3Dプリント筐体の採用により、ユーザーが実感できる変化も期待されます。
| 項目 | 従来(切削加工) | 3Dプリント |
|---|---|---|
| デザインの自由度 | 制約あり | 複雑な形状が可能 |
| 防水性能 | 標準的 | 向上の可能性 |
| 環境負荷 | 材料廃棄多い | 最小限の材料使用 |
| リサイクル率 | 部分的 | 100%リサイクル材が可能 |
| 重量 | 標準 | 軽量化の可能性 |
実現時期は?
アルミ筐体の3Dプリントはまだ研究段階で、具体的な搭載時期は公表されていません。ただし、チタンでの実績を踏まえると、Apple Watchでは2027年〜2028年頃、iPhoneではさらにその後の搭載が現実的と見られます。
3Dプリント製造がApple製品に与える影響
3Dプリント製造技術の採用は、Apple製品に以下のような影響をもたらす可能性があります。
デザインの自由度が向上
従来のCNC加工では実現できなかった複雑な内部構造や一体成型パーツが可能になります。例えば、内部のリブ構造を最適化することで、同じ強度でより軽量な筐体を実現できます。
製造コストの削減
CNC加工では大きなアルミニウムブロックから削り出すため、材料の60〜70%が廃棄されていました。3Dプリントでは必要な材料のみを使用するため、材料廃棄率を10%以下に抑えられます。
環境負荷の低減
材料廃棄の削減に加え、製造工程の簡略化によりエネルギー消費も削減されます。AppleのカーボンニュートラルSurface目標の達成に大きく貢献する技術です。
いつ製品に搭載される?
現時点での情報をまとめると、以下のタイムラインが予想されます。
- 2026年 — Apple Watch Ultra 3でチタン3Dプリント筐体を採用(実績あり)
- 2027年 — Apple Watchの一部モデルでアルミニウム3Dプリント筐体を採用
- 2028年以降 — iPhoneへの段階的な導入
お使いのiPhoneで利用できるiOSの最新機能については、iOS 26の新機能まとめ15選|対応機種一覧とアップデート方法もあわせてご覧ください。
よくある質問(FAQ)
Q. 3Dプリント筐体は耐久性に問題はありませんか?
むしろ向上する可能性があります。3Dプリントでは微細な格子構造を内部に設計できるため、従来の加工品よりも軽量かつ高強度な筐体が実現できます。Apple Watch Ultra 3のチタン筐体で実証済みです。
Q. 製品価格は上がりますか?
初期段階ではコスト増の可能性がありますが、量産技術の成熟とともにCNC加工よりも低コストになると予測されています。長期的には製品価格の据え置きまたは引き下げに貢献する見込みです。
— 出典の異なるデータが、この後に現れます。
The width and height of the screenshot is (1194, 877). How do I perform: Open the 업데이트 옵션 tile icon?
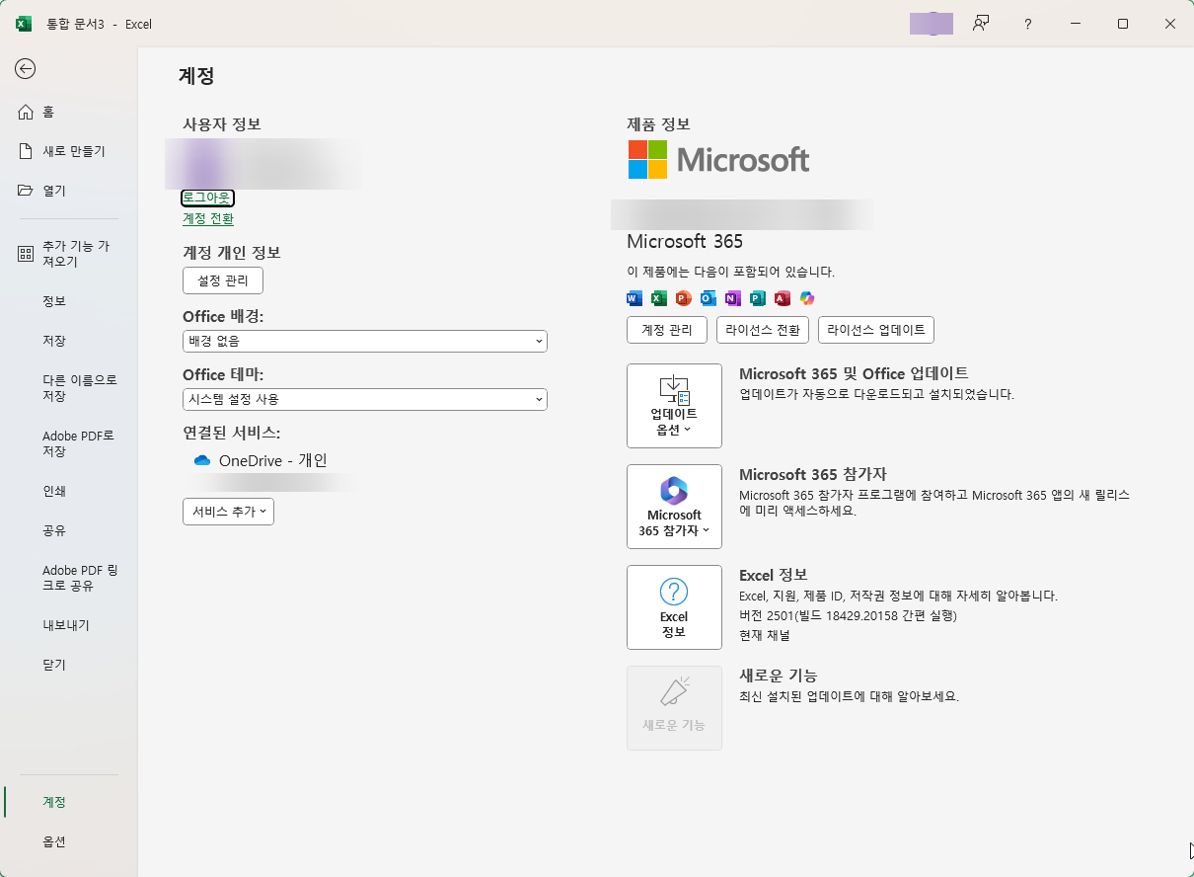[674, 405]
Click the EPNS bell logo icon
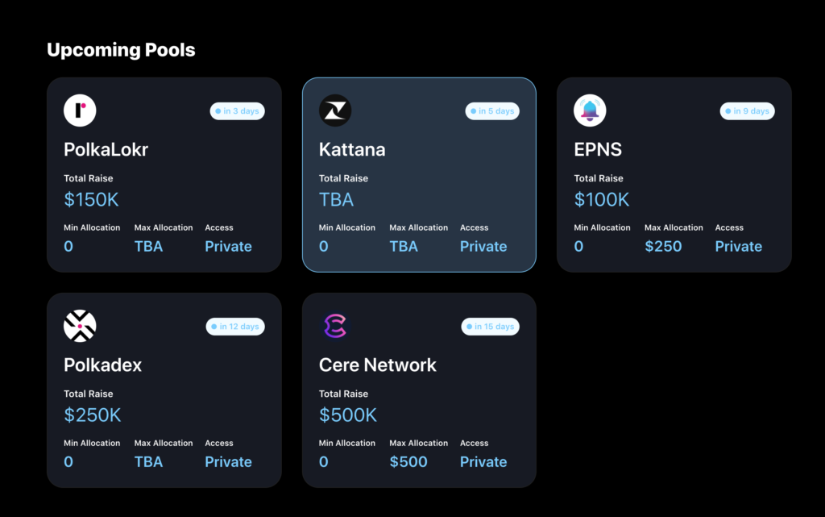825x517 pixels. point(590,110)
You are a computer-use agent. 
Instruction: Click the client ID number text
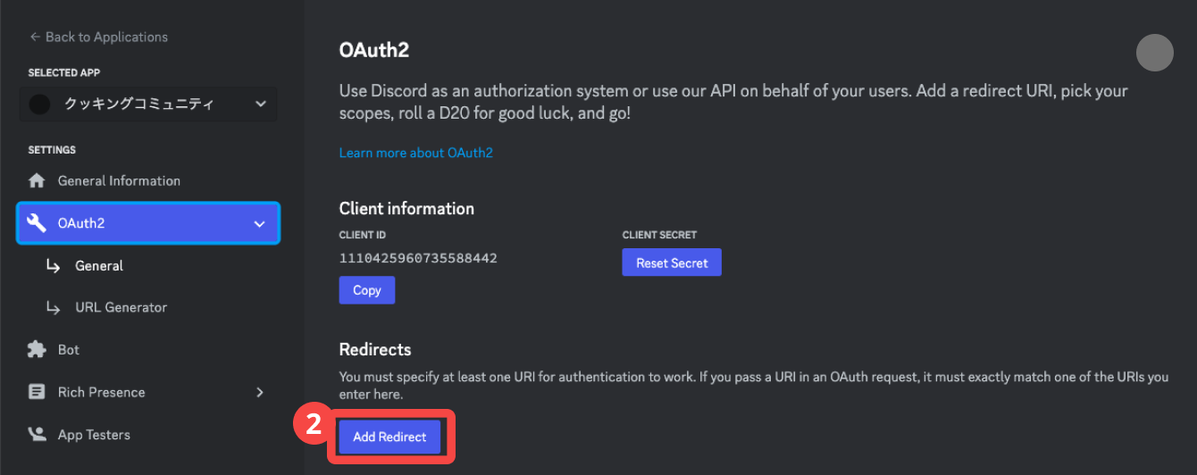click(x=418, y=258)
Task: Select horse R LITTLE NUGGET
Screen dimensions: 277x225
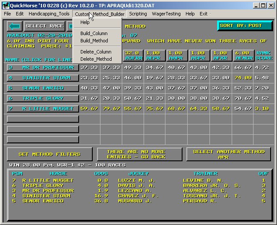Action: 43,109
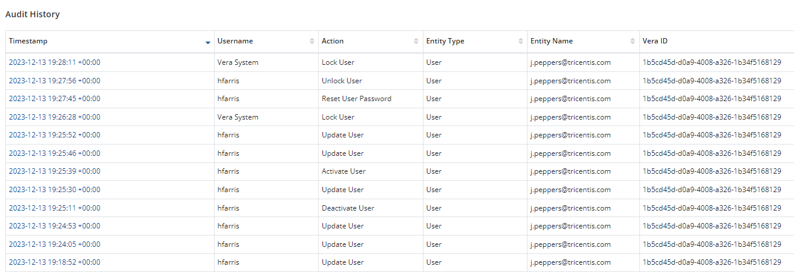Open the 2023-12-13 19:27:45 timestamp link
Viewport: 794px width, 276px height.
pos(55,99)
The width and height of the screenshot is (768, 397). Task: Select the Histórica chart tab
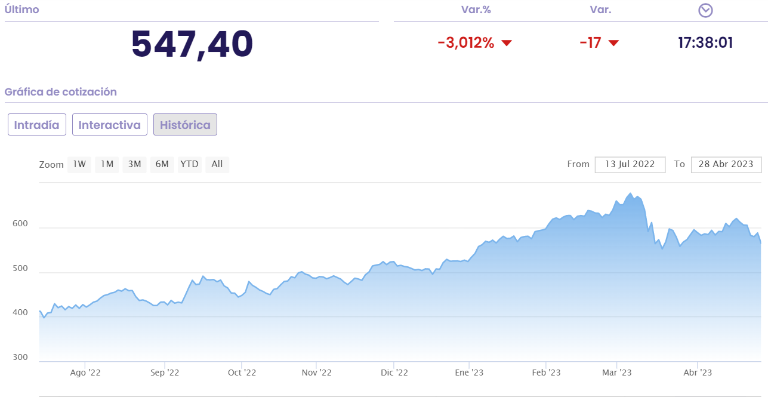tap(185, 125)
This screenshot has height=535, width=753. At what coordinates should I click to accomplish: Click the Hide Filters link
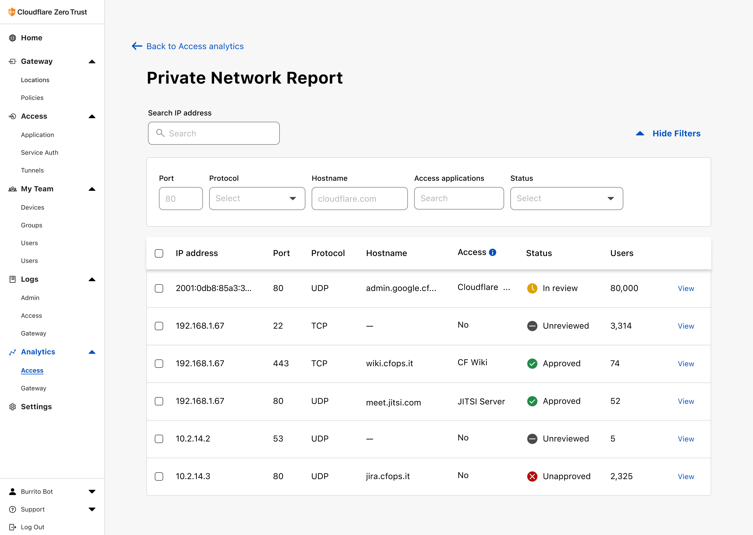point(676,133)
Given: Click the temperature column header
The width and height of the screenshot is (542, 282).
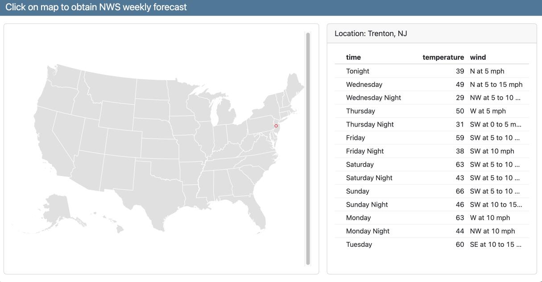Looking at the screenshot, I should point(443,57).

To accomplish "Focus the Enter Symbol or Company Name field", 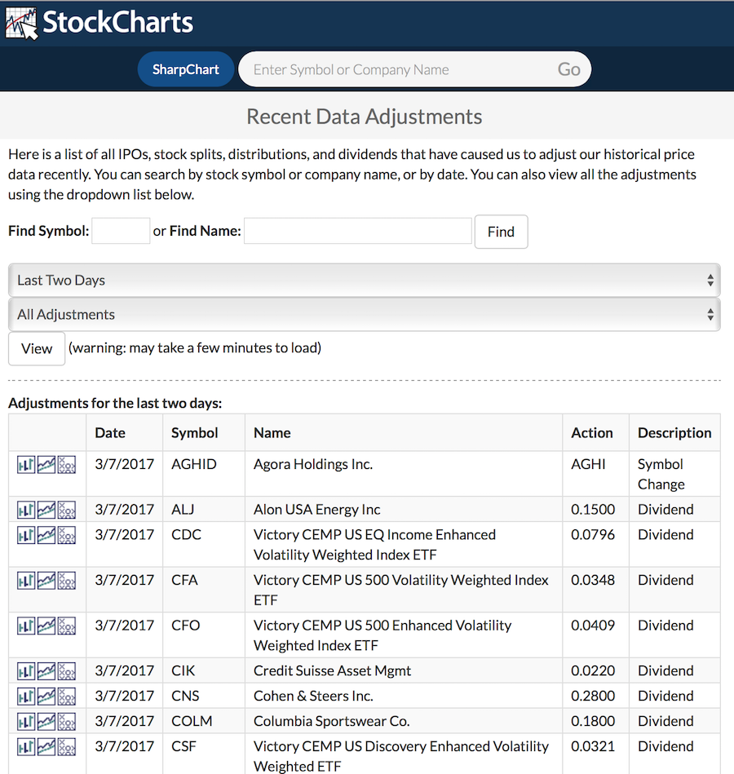I will [400, 70].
詳しくはApple公式:Apple Watchもご確認ください。
まとめ
- Appleが3Dプリント・アルミ筐体をiPhone/Apple Watchに計画
- Apple Watch Ultra 3のチタン3Dプリントで技術実績あり
- 原材料削減・防水向上・デザイン自由度の拡大がメリット
- まずApple Watchから着手、次にiPhoneへ展開
- 実現は2027年以降の見通し
Apple製品の「中身」が大きく変わる可能性を秘めた技術革新です。新しい情報が入り次第、この記事を更新していきます。
※この記事の情報は9to5Mac(2026年3月8日付)のレポートに基づいています。正式発表前の情報であり、変更される可能性があります。